• What is needed:
Copy the records word for word from their start through the line containing "click(36, 712)", including that line, and omit the pictures.

Records for locating elements on screens
* Begin *

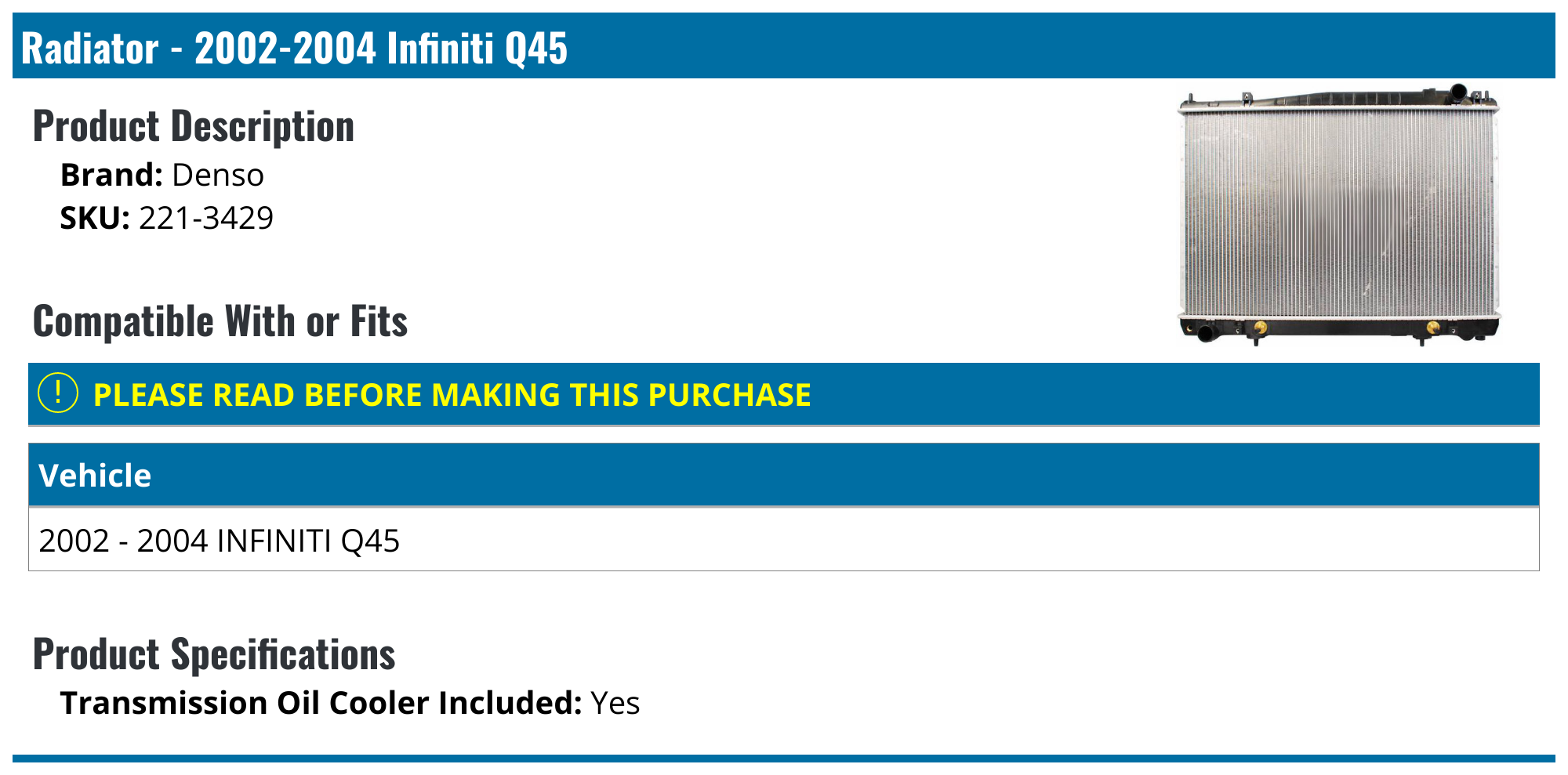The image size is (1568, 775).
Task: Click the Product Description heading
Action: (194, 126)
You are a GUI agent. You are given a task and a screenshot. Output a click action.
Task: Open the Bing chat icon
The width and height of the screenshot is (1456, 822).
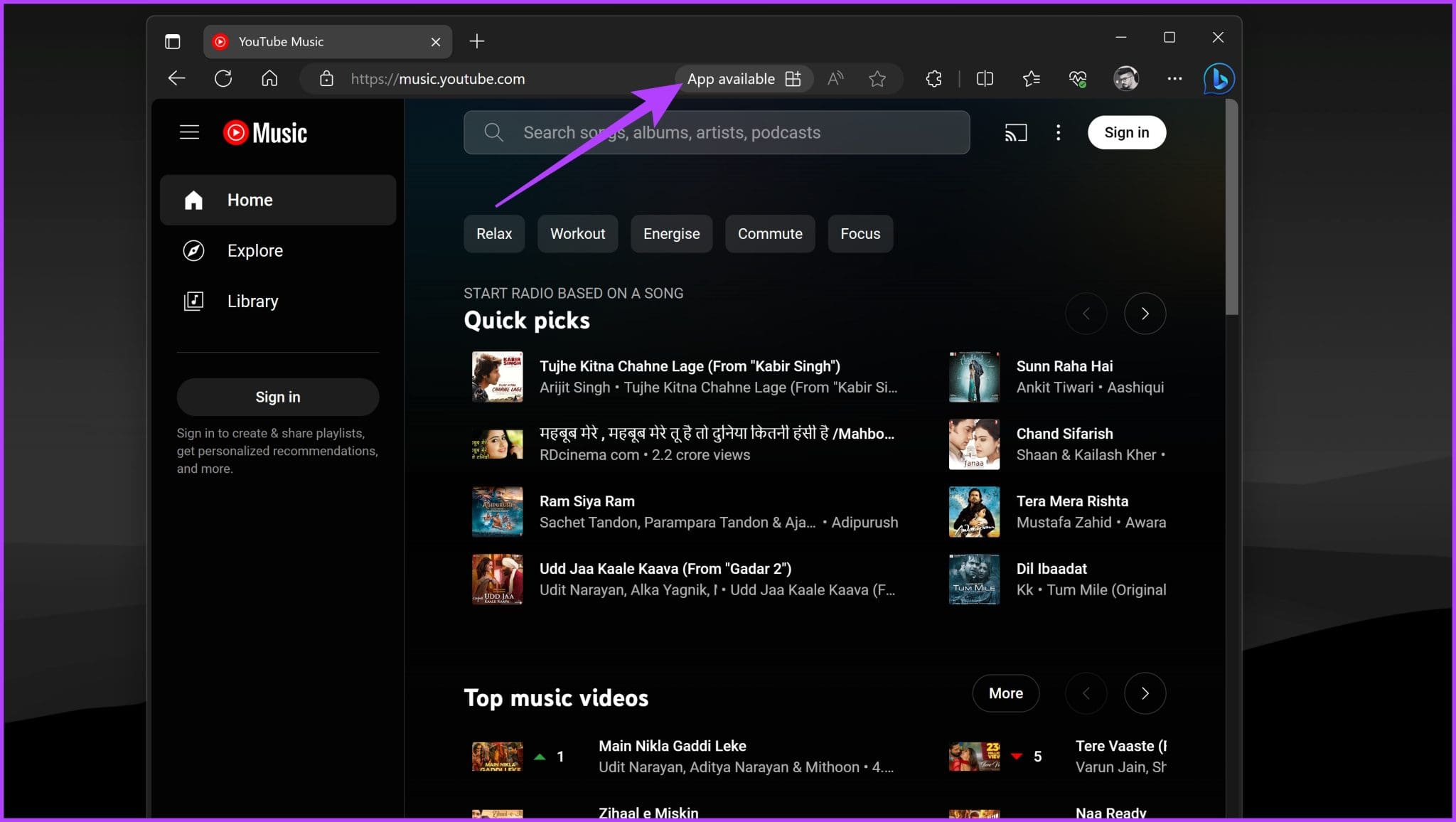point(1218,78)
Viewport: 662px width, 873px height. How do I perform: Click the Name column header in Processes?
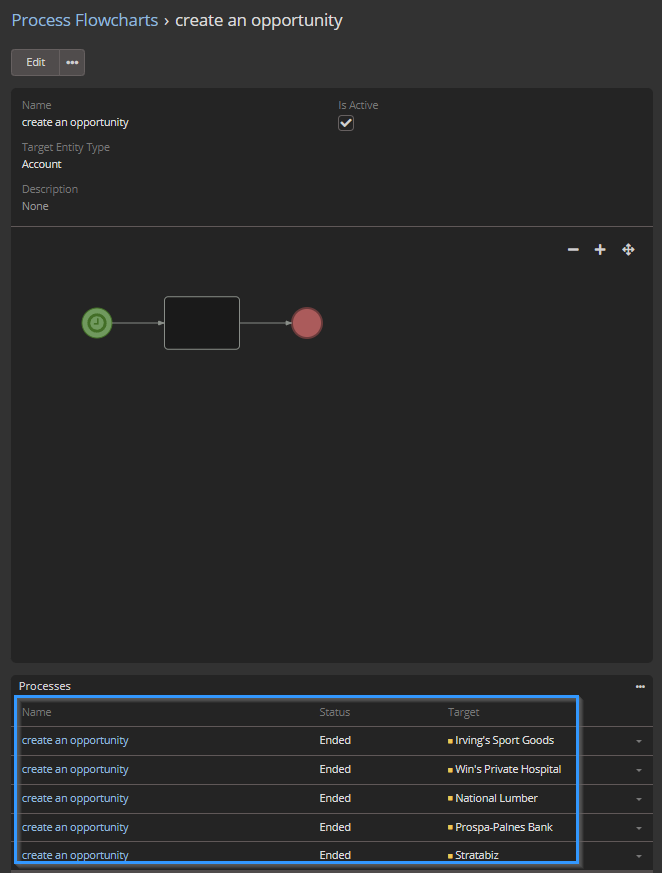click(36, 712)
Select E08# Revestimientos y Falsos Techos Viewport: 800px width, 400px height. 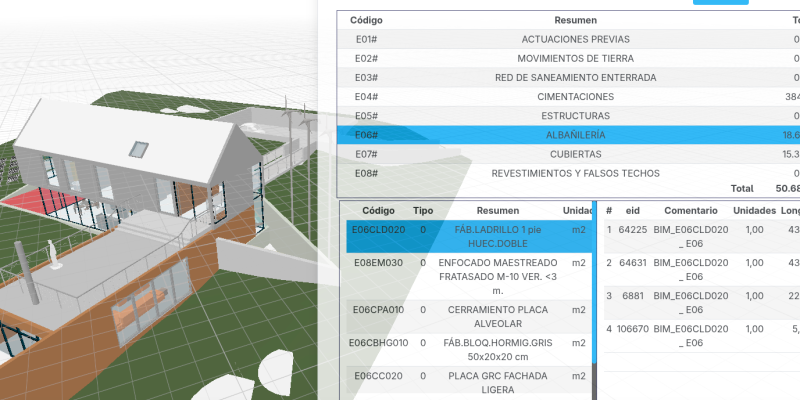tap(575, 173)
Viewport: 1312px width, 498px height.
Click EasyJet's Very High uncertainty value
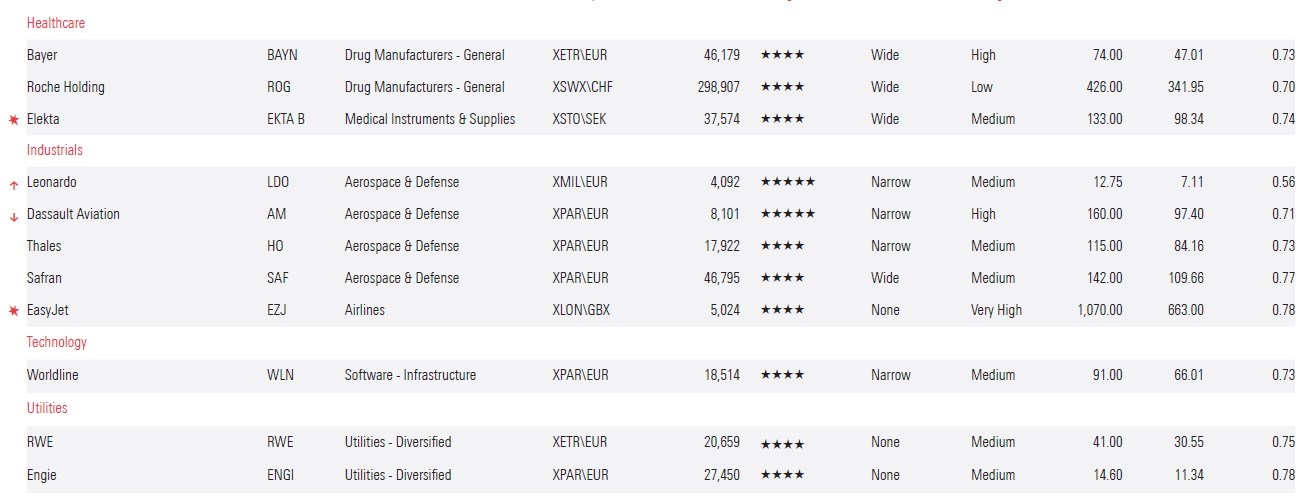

* End *

• Finished task:
The image size is (1568, 775).
Task: Click the Product Description heading
Action: (194, 126)
You are a GUI agent. You are given a task and a screenshot. Output a click action.
Task: Open the Bing chat icon
The width and height of the screenshot is (1456, 822).
point(1218,78)
Viewport: 662px width, 873px height. How do I perform: Click the Name column header in Processes?
click(36, 712)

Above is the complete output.